Mazes 3.: Border mazes -- Part 1.

Introduction

Administrative map-like structures will be generated in this blog post utilising a handful of simple graph theoretic algorithms. The first installment of this series saw the definition of mazes and basic procedures to create them. Images were turned in to mazes in the second post. A country is divided in to smaller non-overlapping and adjoining areas such as counties (England), regions (France), states (USA) which are, in turn partitioned in to even smaller units. E.g. parishes, arondissements, counties at various levels. Three German divisions are shown in Figure 1. The idea naturally arises that removing sections of the borders between administrative areas at the same level a maze can be created.

jpg

Figure 1. The first (left panel), second (right panel) and third (right panel) level administrative division of Germany. The walls are marked up in white.

Notes

The raw notebook can be found here. The scripts are deposited in this repository.

Problem statement

Unfortunately, the publicly available and free administratie region databases [1, 2] contain borders that are not always adjoining or overapping. The closest to this dual criterion comes is the magnum opus of the French cartographers. Still, roughly only the quarter of the neighbouring border segments is overlapping.

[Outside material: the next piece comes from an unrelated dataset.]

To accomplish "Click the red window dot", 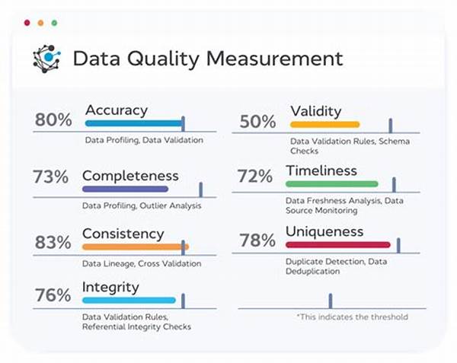I will pos(27,23).
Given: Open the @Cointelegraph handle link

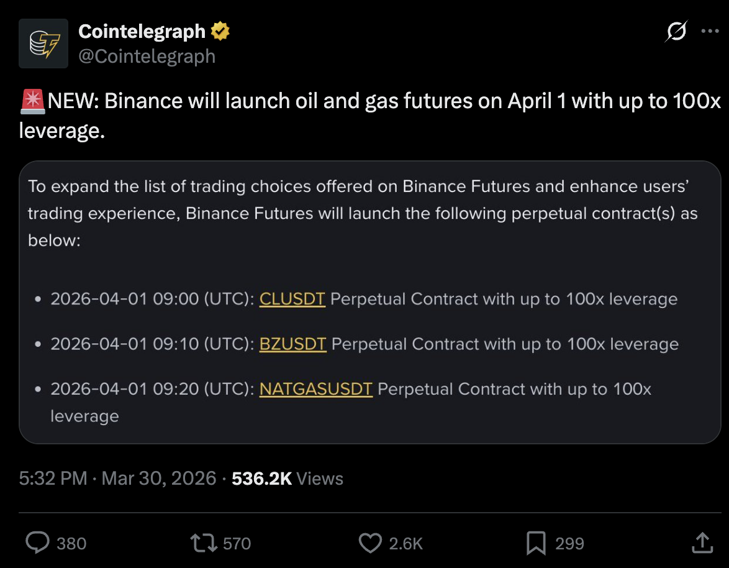Looking at the screenshot, I should [147, 57].
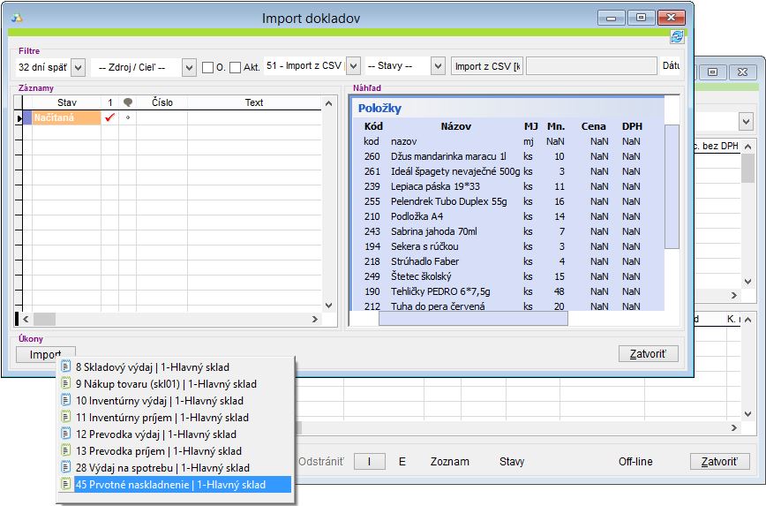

We therefore set out to create our own administrative region maps where the all of the borders comply with the two requirements.

Procedure

The idea is simple. A random pointset is created which then triangulated. Some triangles are merged to form the quasi areas. The outlines of these are then read off.

Estimation of the number of triangles

Let us require $N$ subdivisions each having a border composed of $M$ segments. Furthermore, let us assume that each area is approximated by a square. Then the number of triangles, $m$ in an area is

\[m \approx \left[ \frac{M}{4} \right ]^{2}\]

The total number of triangles is $N \cdot m$. Let $s$ be the minimum side length of a triangle, so that one will take up a space roughly $s^{2} / 2$ pixels. Overall

\[P = N \cdot \frac{M^{2}}{16} \cdot \frac{s^{2}}{2} = N \cdot \frac{M^{2}s^{2}}{32}\]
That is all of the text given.